About this exercise - The copy must run from the line containing "660x530 pixels." through the final line of the records, both included, exactly as written. It should contain no pictures.

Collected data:
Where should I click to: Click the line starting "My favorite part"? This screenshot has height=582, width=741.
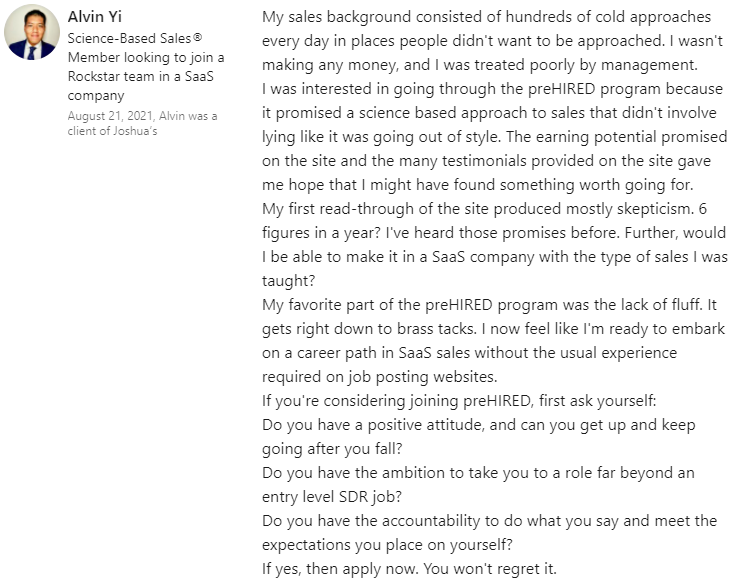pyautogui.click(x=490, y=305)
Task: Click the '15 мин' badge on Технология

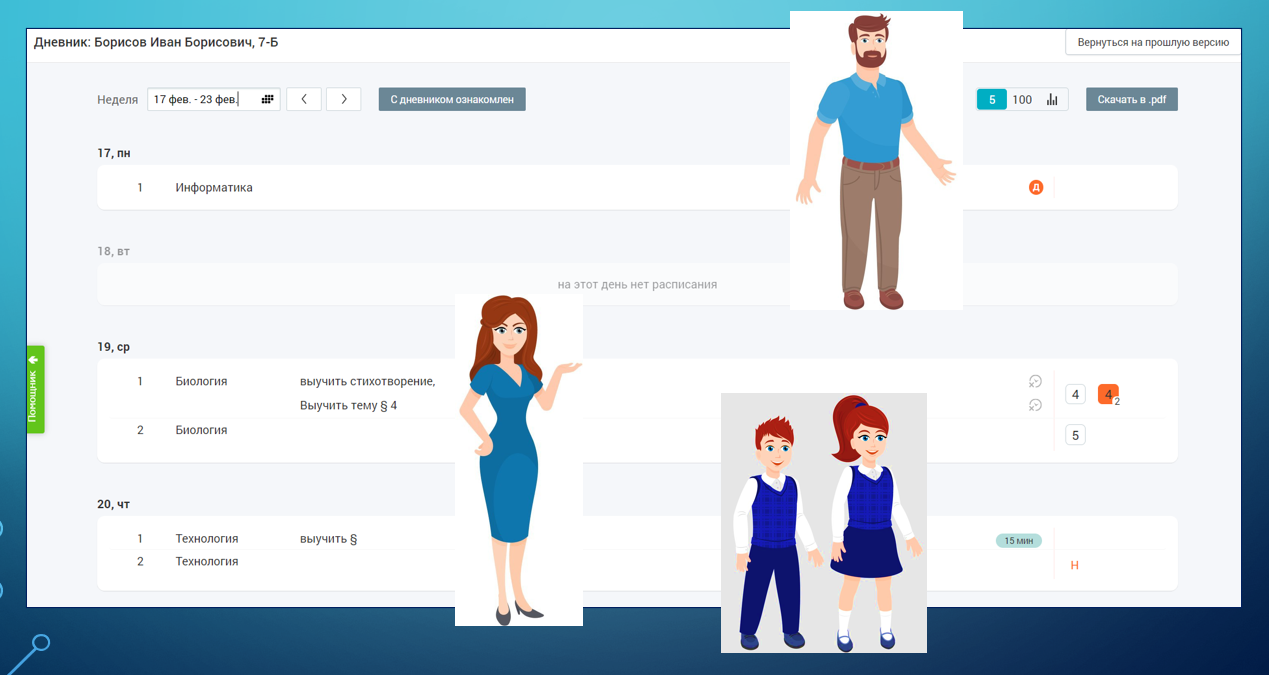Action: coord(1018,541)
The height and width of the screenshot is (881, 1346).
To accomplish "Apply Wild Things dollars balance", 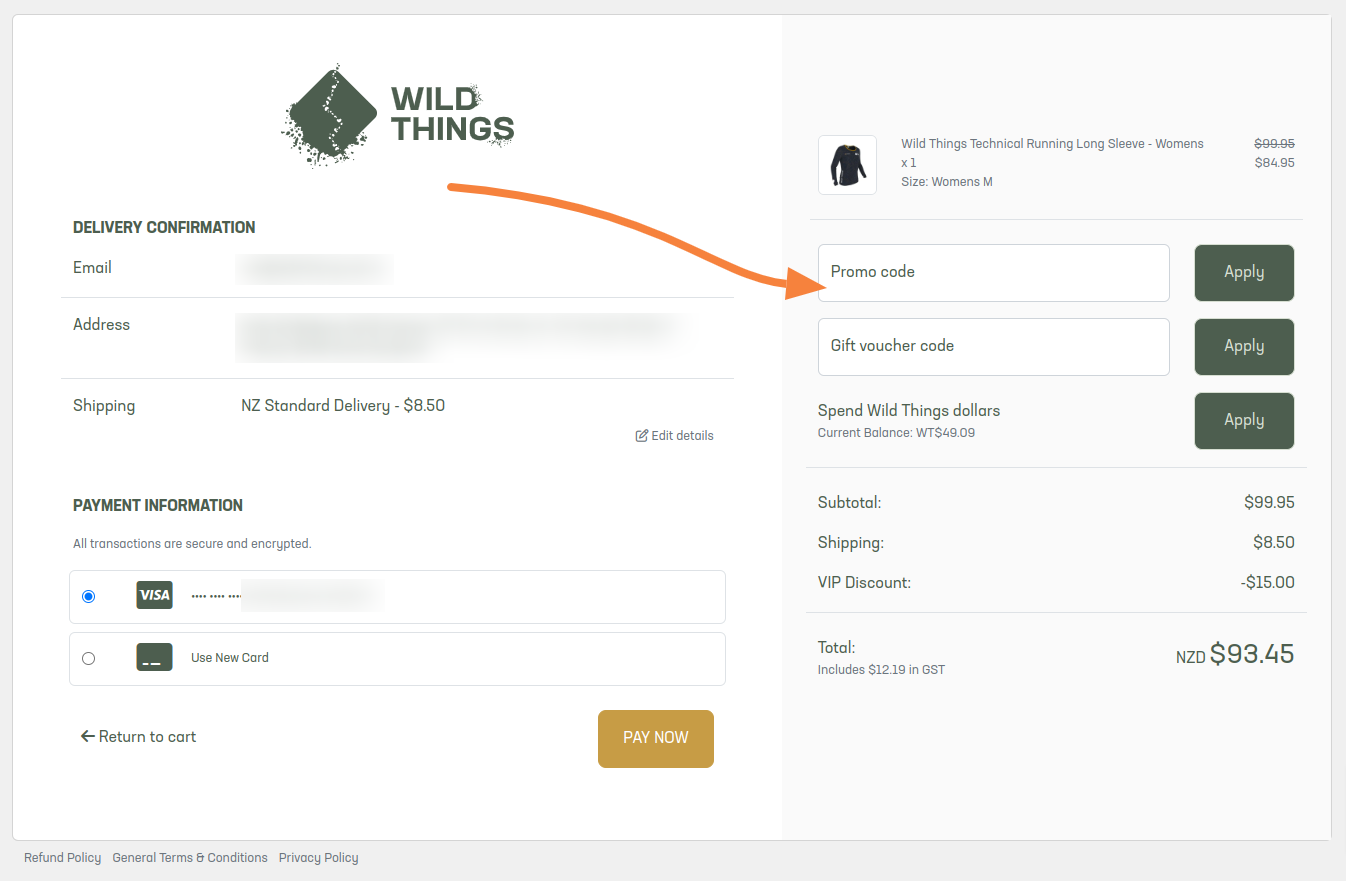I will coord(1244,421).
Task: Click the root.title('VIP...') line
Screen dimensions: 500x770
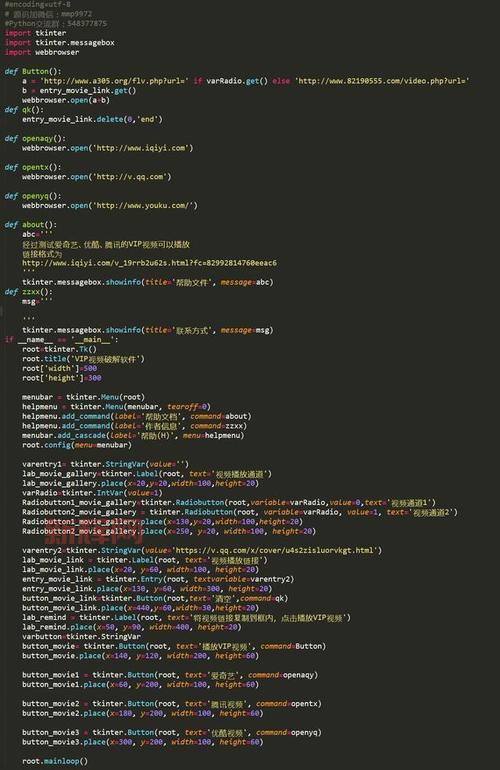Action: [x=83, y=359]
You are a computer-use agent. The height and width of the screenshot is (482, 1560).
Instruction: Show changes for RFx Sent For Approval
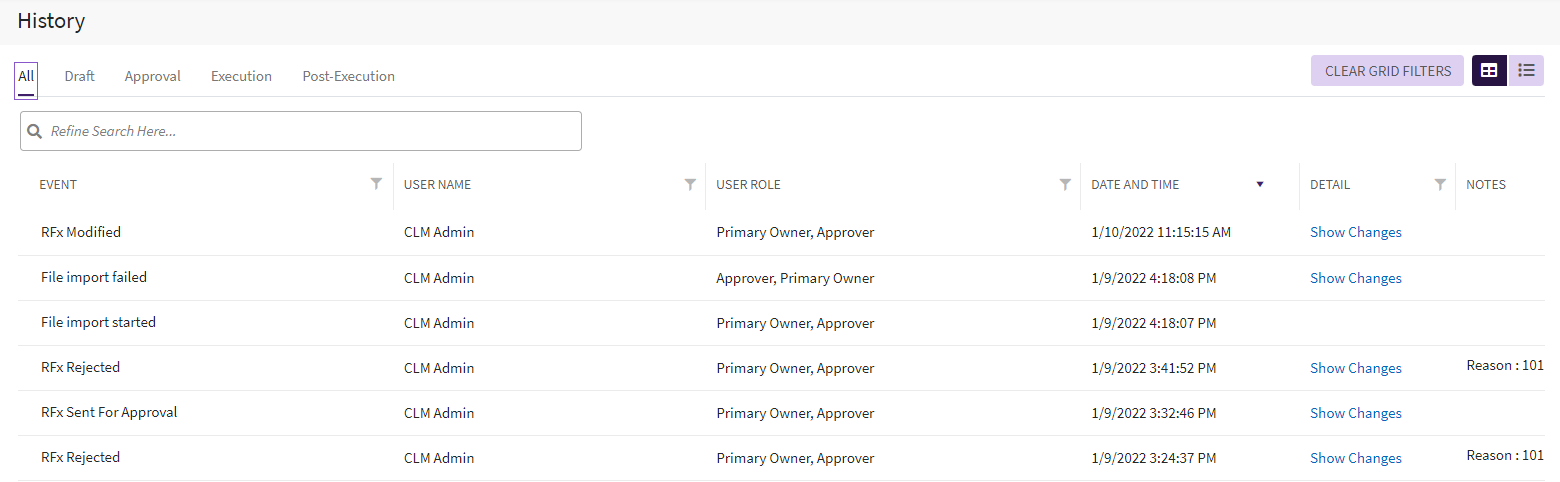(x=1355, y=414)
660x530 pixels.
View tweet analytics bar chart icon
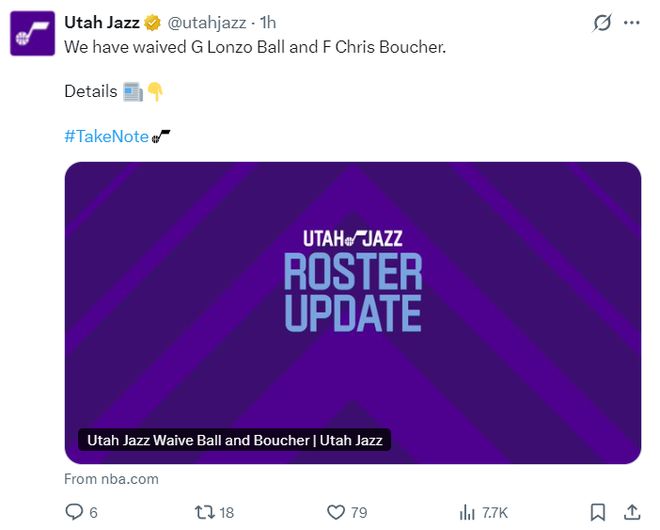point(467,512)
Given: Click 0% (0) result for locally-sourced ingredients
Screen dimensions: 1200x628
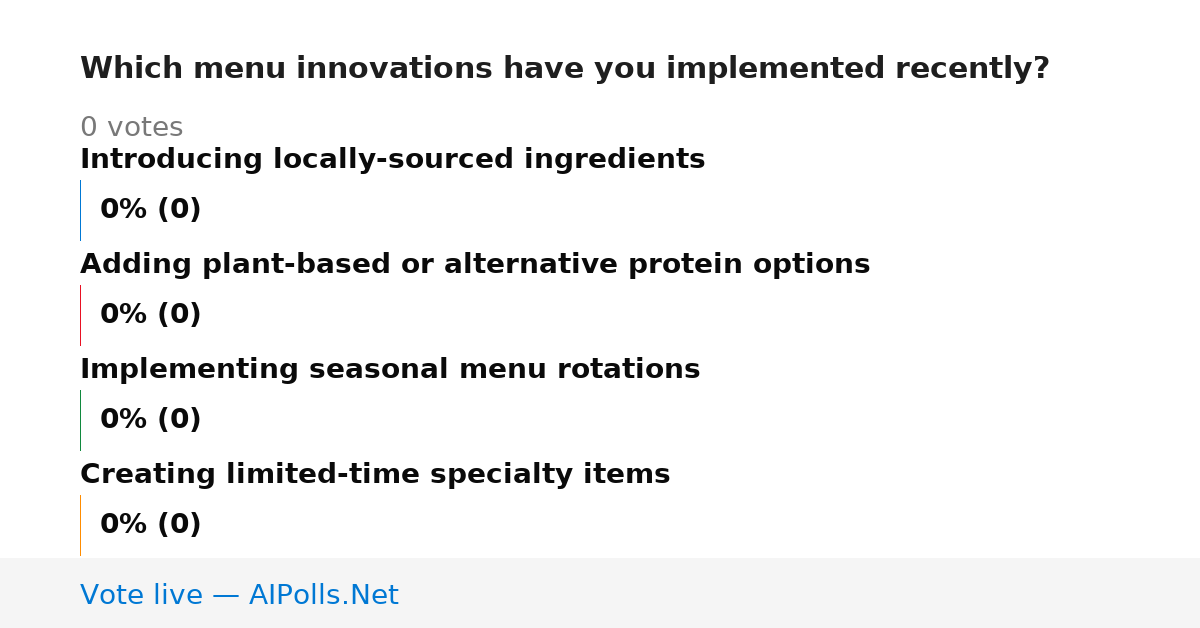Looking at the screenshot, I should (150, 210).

Output -
660x530 pixels.
View tweet analytics bar chart icon
point(467,512)
Given: Click 0% (0) result for locally-sourced ingredients
Screen dimensions: 1200x628
Looking at the screenshot, I should (150, 210).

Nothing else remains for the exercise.